Access Key security when using Javascript

[jiimka]

At the moment, documentation says:

Your API access key is private and should at no time be shown publicly.

Yet, on the same page, there is an example with jQuery where this key is exposed to anyone looking at browser dev tools: $.ajax({ url: 'https://api.ipapi.com/' + ip + '?access_key=' + access_key, ..... } }); I used to work with the previous API version in a similar way, but now it's actually impossible, and in order to hide the access_key, I need to perform api calls from the server side - which is not that good idea, especially, when the website traffic goes high. I understand the idea of monetizing the service - but this part reduces it value to possible users quite significantly.

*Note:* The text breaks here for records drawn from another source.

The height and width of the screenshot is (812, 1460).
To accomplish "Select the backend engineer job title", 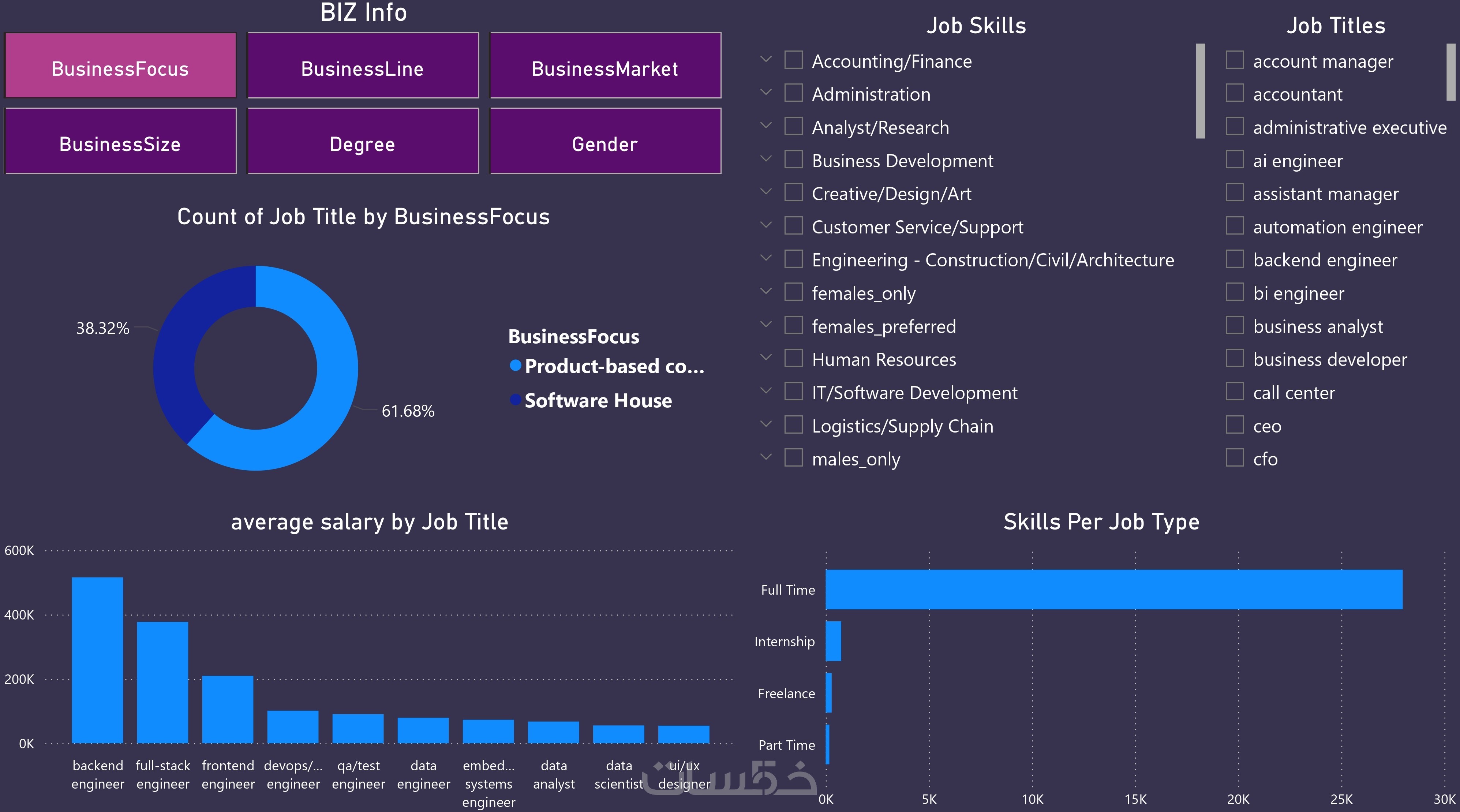I will coord(1235,259).
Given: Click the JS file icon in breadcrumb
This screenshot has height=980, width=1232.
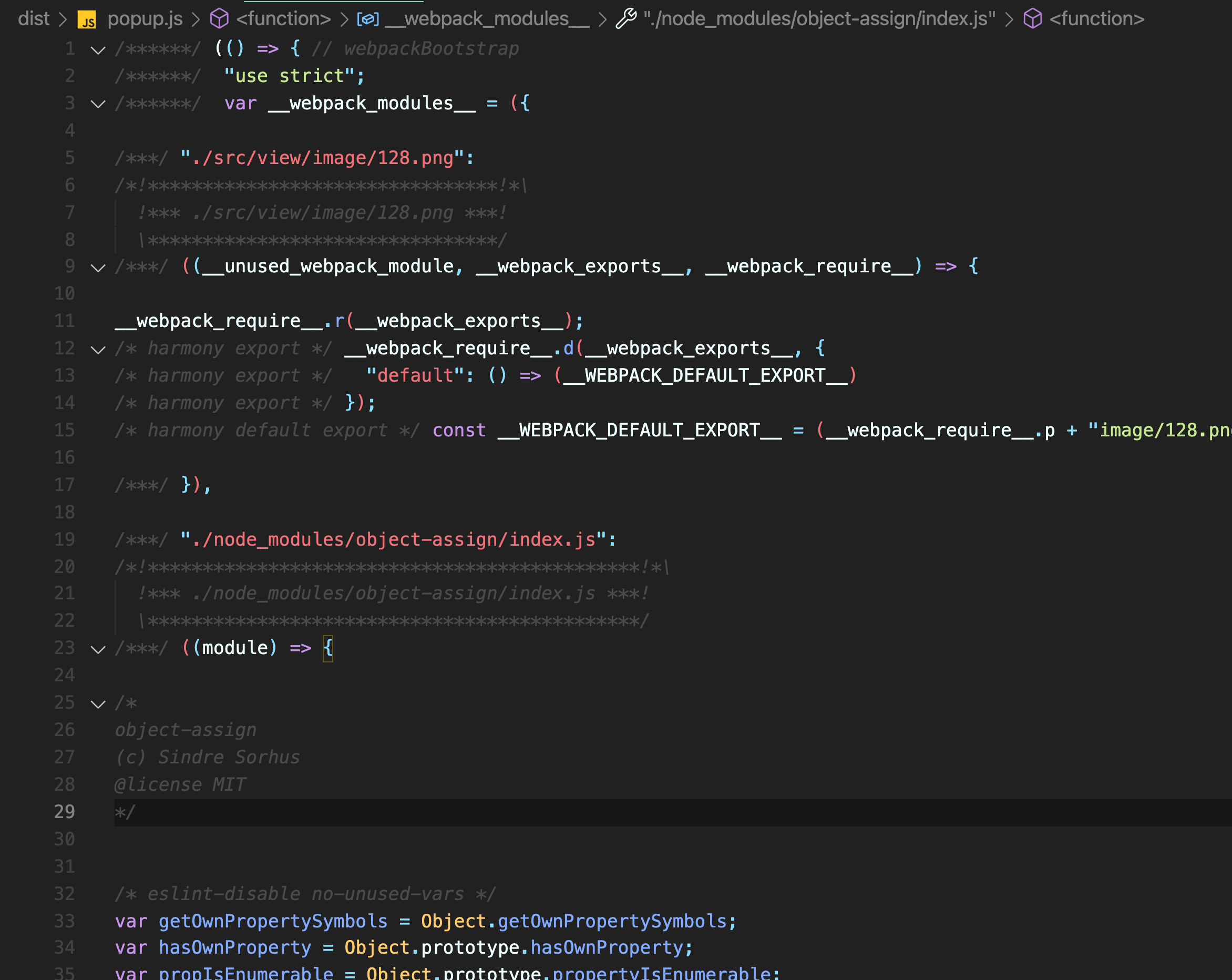Looking at the screenshot, I should coord(87,20).
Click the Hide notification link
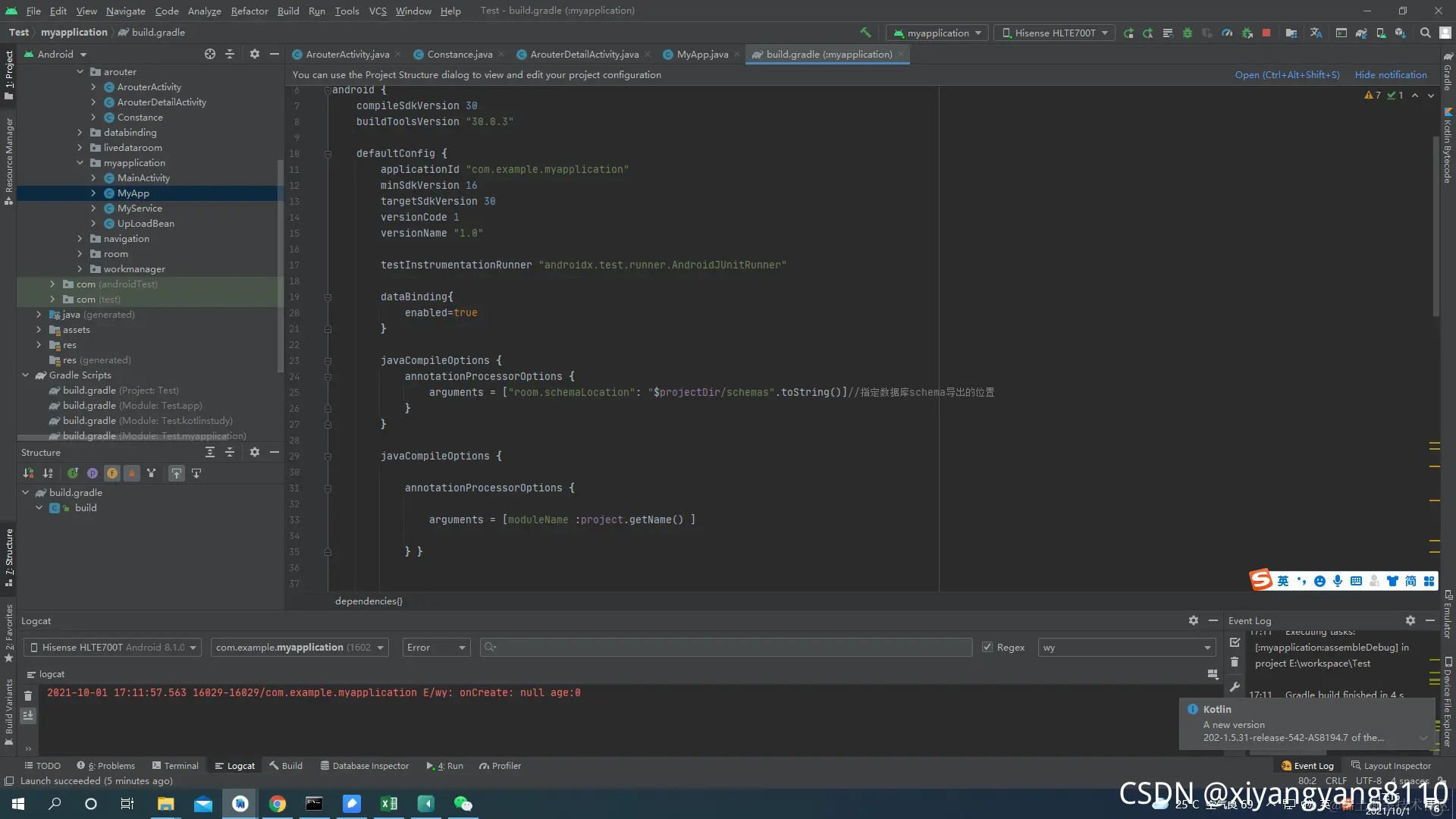Screen dimensions: 1456x819 pyautogui.click(x=1391, y=74)
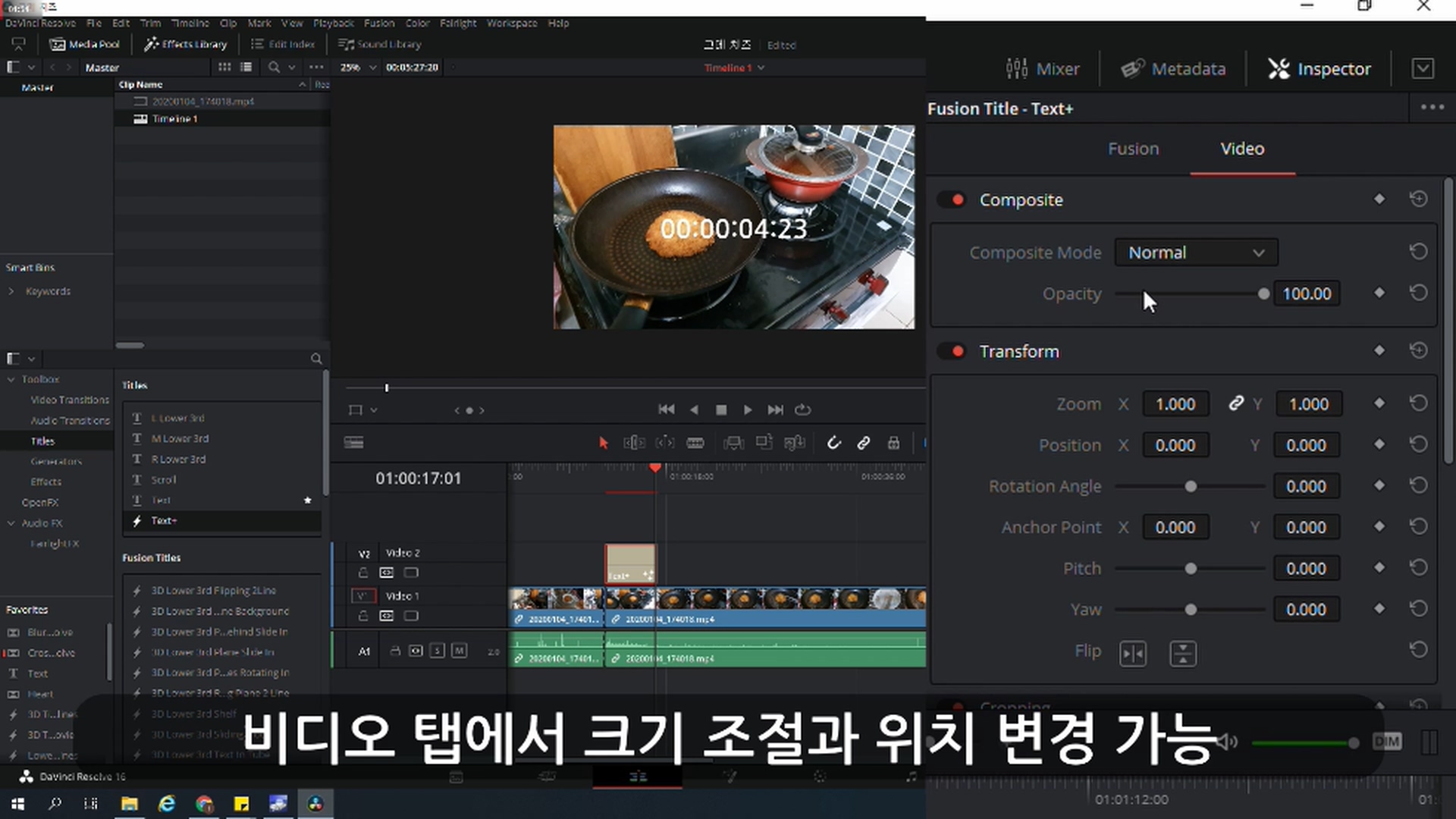Open the Composite Mode dropdown
The image size is (1456, 819).
tap(1195, 253)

Can't think of a solution right away - but firstly, I wonder if the authors see a problem with it as well.

[ghost]

Although it's not a solution to your problem, I have to do API calls from server side too, but to limit the number of requests, I added a local check to a database to check for the IP address and a stored country code. If it doesn't exist in the database, then it performs the API request, and stores it in the database to use for future use.

The idea here is there's only 1 call to the API, and the subsequent lockups are all done locally to the database.

I've only just implemented it today, but will check the stats at the end of the month to see just how much it's reduced the number of requests. Hopefully it should be quite a lot!